Final Word Not So Final

Final Word Not So Final

Board sets school boundaries, but promises more study.

School Board members voted last week to set new boundaries for elementary schools in South Arlington, in a move to relieve crowding at some schools.

But board members said the unanimous vote at their Jan. 23 meeting wasn’t necessarily the last word on the subject. They promised to study the possibility of a neighborhood school for the Nauck community, a possibility that will come up for a vote in 2004. That would mean converting Drew Model School to a Nauck neighborhood school.

Hoffman-Boston parents and faculty will be left in limbo too, as last-minute, split decision motions left open a variety of variables affecting enrollment there.

Overcrowding at Randolph, Barcroft and Carlin Springs outweighed concerns of Nauck residents, who asked the board to delay redistricting long enough to consider that possibility of converting Drew Model School, which is currently available to students from all over the county, to a neighborhood school. Delaying changes would have been an advantage, said Alfred Taylor, president of the Nauck Civic Association, because construction and redevelopment in and around Nauck is making school enrollment unstable anyway. “It’s not a thing that’s going to stabilize in a year,” he said.

But Taylor and other Nauck residents can claim a partial victory from the board’s compromise, since the changes wouldn’t have been in place for the 2003 school year anyway. “Even if [Drew] went to be a neighborhood school, it could not take place by September,” Taylor said.

UNDER THE NEW boundary map, 10 neighborhoods in the Abingdon, Barcroft, Oakridge and Randolph school districts will change to different schools. According to next year’s enrollment projections, all South Arlington elementaries except Carlin Springs will be able to handle the students sent their way by the new boundaries.
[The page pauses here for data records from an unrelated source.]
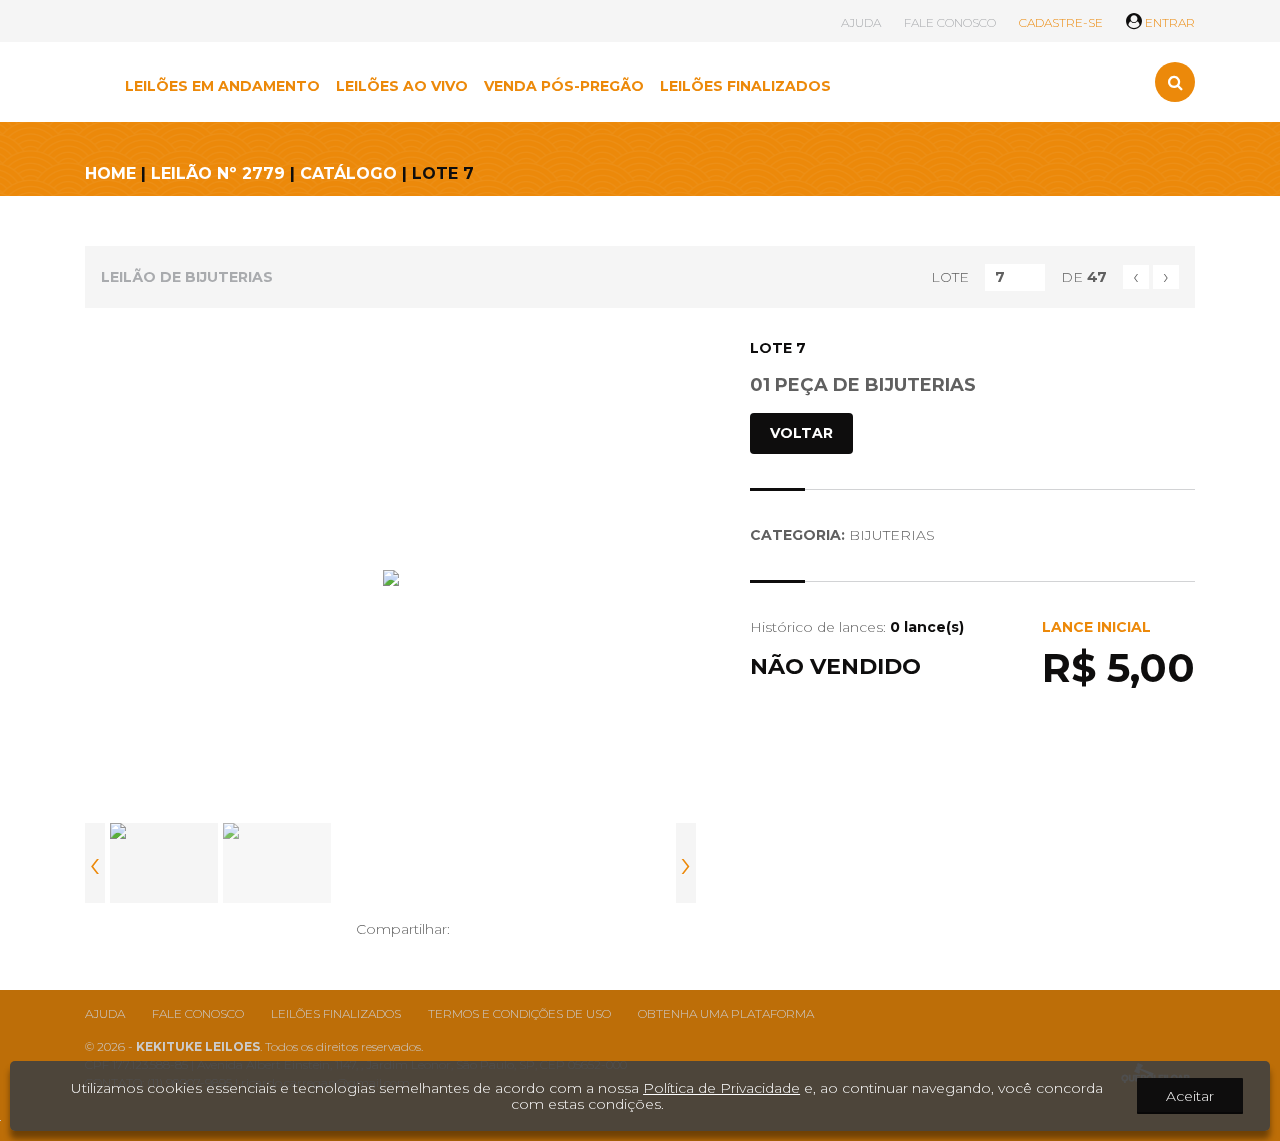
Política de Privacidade (721, 1088)
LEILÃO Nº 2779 (218, 173)
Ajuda (105, 1013)
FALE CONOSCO (950, 22)
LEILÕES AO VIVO (402, 86)
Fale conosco (198, 1013)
The board’s action established boundary changes and policies on “grandfathering,” the option for certain parents to keep their children at their current school instead of following boundary changes. The board also outlined a process for monitoring the effectiveness of all the changes.
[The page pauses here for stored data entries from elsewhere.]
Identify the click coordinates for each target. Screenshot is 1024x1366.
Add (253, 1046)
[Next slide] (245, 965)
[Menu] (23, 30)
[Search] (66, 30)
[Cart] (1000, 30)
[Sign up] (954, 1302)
Carlin Springs would have been under-capacity if the board had passed Superintendent Robert Smith’s initial recommendation. Under that recommendation, 60 students were slated to attend Abingdon next year. Board member David Foster took issue with that plan.

Under Smith’s plan, some 60 current Abingdon students would have stayed at Abingdon, when Carlin Springs was closer, Foster said. They would have to cross a major road to get to Abingdon, he said, a possibility that school officials tried to avoid during redistricting talks.
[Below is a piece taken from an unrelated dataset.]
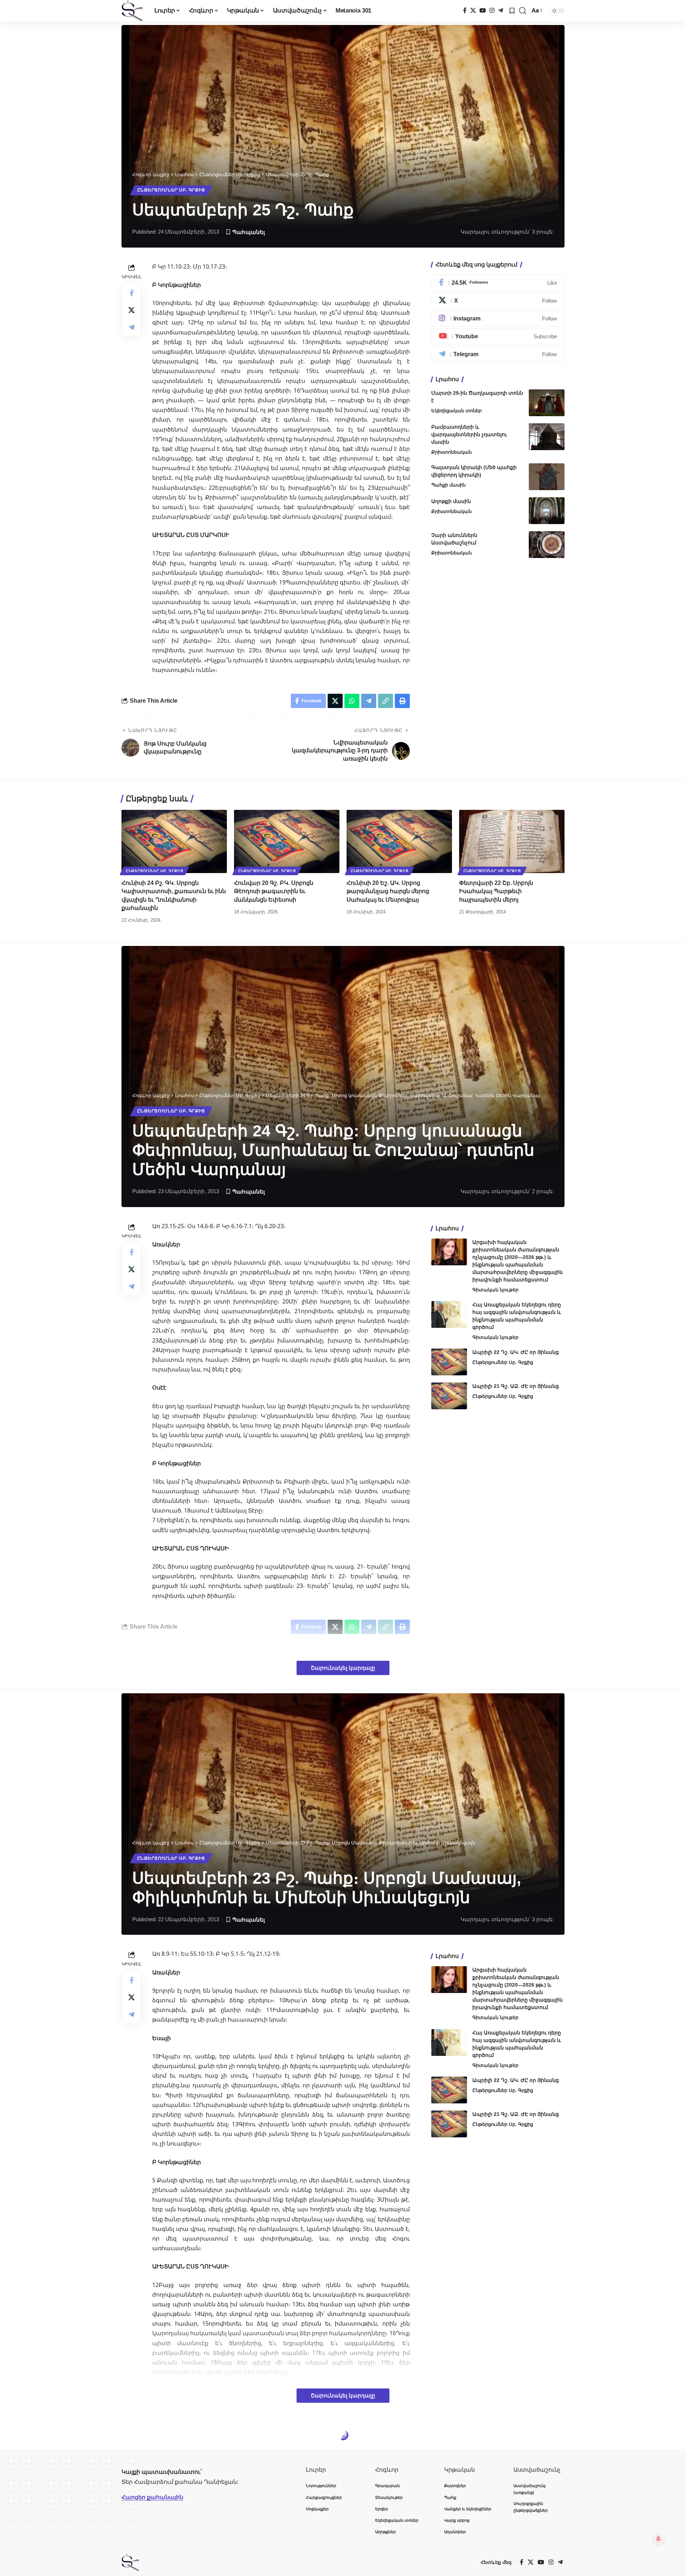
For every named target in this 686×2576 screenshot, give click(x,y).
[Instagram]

“I think proximity does matter to elementary school folks,” said board member Mary Hynes in support of Foster.

“I didn’t feel that it would be responsible on my part to submit a recommendation…where any school would be at or above 100 percent capacity,” said Smith. Sending those 60 students to Abingdon was the only way to keep enrollment below 100 percent at Carlin Springs. Ultimately, board members decided, with a 4-1 vote, to keep those students close to home even if it meant full-capacity for Carlin Springs.

PROJECTIONS FOR next year’s enrollment under the changes assume that about 50 percent of students will take advantage of the board’s “grandfathering” clause, letting them stay at their current school.

But grandfathering raises questions about how effective the boundary change will be in shifting students to Hoffman-Boston, currently the only South Arlington elementary with less students than it can handle. Board members made that plan even less certain, by extending grandfathering for an extra year to all students from Nauck, not just rising fourth and fifth graders.

It’s a necessary evil, said Hynes, who proposed that move. Otherwise, if the board votes next year to convert Drew to a neighborhood school, Nauck students could switch schools twice in two years.

Elaine Furlow, chair of the board, voted against the proposal not only because of the possible implications for Hoffman-Boston, but because it could imply that the board is leaning toward making Drew a neighborhood school for the Nauck Community in 2004. That option is on the table, but people shouldn’t make predictions yet, Furlow said.

THE BOARD WON’T even have a proposal for how to proceed with the Drew/Nauck situation until its February 6 meeting, when Smith will present his recommendations. The motion passed last week simply authorizes “exploring ways to strengthen the relationship between the Nauck community and the Drew school, including the possibility of Drew as a neighborhood school.”

That means the boundary adjustment process will continue not only for Nauck and Drew, but for Hoffman-Boston as well. Other school boundaries will be exempted from the exploration process.

That’s a relief to many parents in other parts of the county, but it’s a major concern for others.

“Quite frankly, Hoffman-Boston is not looking forward to upheaval two years in a row,” said Lynn Dervin, Hoffman-Boston PTA president.

The board’s efforts to plan for that possible upheaval make sense, according to Oakridge parent Kevin Martin, who said the measures adopted by the board last week provide “the greatest flexibility” for studying the possible changes for 2004.